Practical advice: best practices for Flyoobe users
If you choose to use Flyoobe, follow these guidelines: take a full disk image and export critical data before attempting an unsupported upgrade or deep debloat. Test the configuration on non-critical hardware first, and keep recovery media handy. Use Flyoobe’s built-in driver export tool, and create a factory-image recovery USB if possible. Understand the difference between disabling and deleting—treat AI disablement as a configuration step, not a one-time purge. After major feature updates, plan to reapply settings. Carefully vet community debloat profiles; some are aggressively minimalist and may remove functionality you later need. Finally, always grab the latest release from the official GitHub repository to benefit from stability fixes and AV-heuristic adjustments.
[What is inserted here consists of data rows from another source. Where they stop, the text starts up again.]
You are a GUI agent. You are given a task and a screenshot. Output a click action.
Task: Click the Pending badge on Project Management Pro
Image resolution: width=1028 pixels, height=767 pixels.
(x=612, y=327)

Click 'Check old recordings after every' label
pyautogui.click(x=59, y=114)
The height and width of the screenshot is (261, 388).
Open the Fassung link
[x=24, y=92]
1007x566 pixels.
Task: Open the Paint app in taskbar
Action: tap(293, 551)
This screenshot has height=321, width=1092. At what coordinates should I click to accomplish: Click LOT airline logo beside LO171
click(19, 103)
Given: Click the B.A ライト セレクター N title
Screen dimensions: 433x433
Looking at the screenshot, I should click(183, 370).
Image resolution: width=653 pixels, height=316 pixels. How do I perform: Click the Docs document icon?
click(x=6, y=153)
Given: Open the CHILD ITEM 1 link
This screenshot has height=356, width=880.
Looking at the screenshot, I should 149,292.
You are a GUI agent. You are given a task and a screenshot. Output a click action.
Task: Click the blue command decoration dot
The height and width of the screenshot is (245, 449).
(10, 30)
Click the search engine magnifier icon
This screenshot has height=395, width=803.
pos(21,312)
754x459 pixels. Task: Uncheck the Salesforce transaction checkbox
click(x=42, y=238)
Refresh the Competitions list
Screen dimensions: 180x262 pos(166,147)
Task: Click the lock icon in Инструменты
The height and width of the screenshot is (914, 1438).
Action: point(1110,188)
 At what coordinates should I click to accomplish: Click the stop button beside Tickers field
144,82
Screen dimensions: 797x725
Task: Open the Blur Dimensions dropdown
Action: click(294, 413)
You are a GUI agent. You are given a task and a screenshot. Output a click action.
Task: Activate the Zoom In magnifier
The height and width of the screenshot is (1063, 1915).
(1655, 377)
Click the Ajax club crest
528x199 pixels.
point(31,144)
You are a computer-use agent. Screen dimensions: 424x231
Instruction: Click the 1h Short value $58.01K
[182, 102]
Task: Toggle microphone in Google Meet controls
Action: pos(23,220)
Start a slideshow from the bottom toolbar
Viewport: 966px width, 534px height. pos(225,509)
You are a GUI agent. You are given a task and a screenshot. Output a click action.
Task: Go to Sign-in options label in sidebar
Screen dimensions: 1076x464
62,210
Security posture: what changes and what remains
Flyoobe reduces user-facing telemetry and UI-level AI integrations by targeting AppX packages, shell integrations, scheduled tasks, and registry-backed feature flags. What typically survives or can be restored includes deep OS libraries, shared runtime components, in-kernel or firmware-tied services, and anything Microsoft repackages in future updates. The tool hardens the first-boot configuration; it does not create an immutable, tamper-proof removal of AI code.
The community ecosystem and the bigger picture
Flyoobe sits in a growing ecosystem of scripts and tools aimed at stripping or hiding Windows’ AI features. Its popularity reflects a clear user appetite for control and privacy. While security-focused sites urge caution, others celebrate the pragmatism of giving life to hardware Microsoft has left behind. From a product-lifecycle perspective, community projects like these also pressure vendors to expose more official toggles or lighter OS SKUs.
Final assessment: strengths, weaknesses, and a cautious recommendation
Strengths: Flyoobe delivers user-friendly OOBE controls that put privacy and configuration choices front and center. Its repeatability and automation via profiles and extensions make it a time-saver for power users and refurbishers. The project is actively maintained and iterating rapidly.
Weaknesses: Unsupported configurations bring real update, support, and security risks. AI disablement is largely configuration-based and may be undone by future updates. Safe use demands backups, testing, and a willingness to troubleshoot.
Recommendation: For enthusiasts, refurbishers, and non-critical systems, Flyoobe is a valuable toolkit that meaningfully reduces the friction of managing Windows 11’s OOBE and AI integrations. For enterprise, regulated, or primary work machines, stick to vendor-sanctioned upgrade paths. In all cases, proceed with backups, test deployments, and understand the maintenance burden implicit in stepping off the official path.
Flyoobe does something the mainstream UI deliberately doesn’t—it surfaces trade-offs at the moment they matter most and automates the work many power users have done manually for years. That makes it a significant community project worth watching, provided users accept the responsibilities that come with greater control.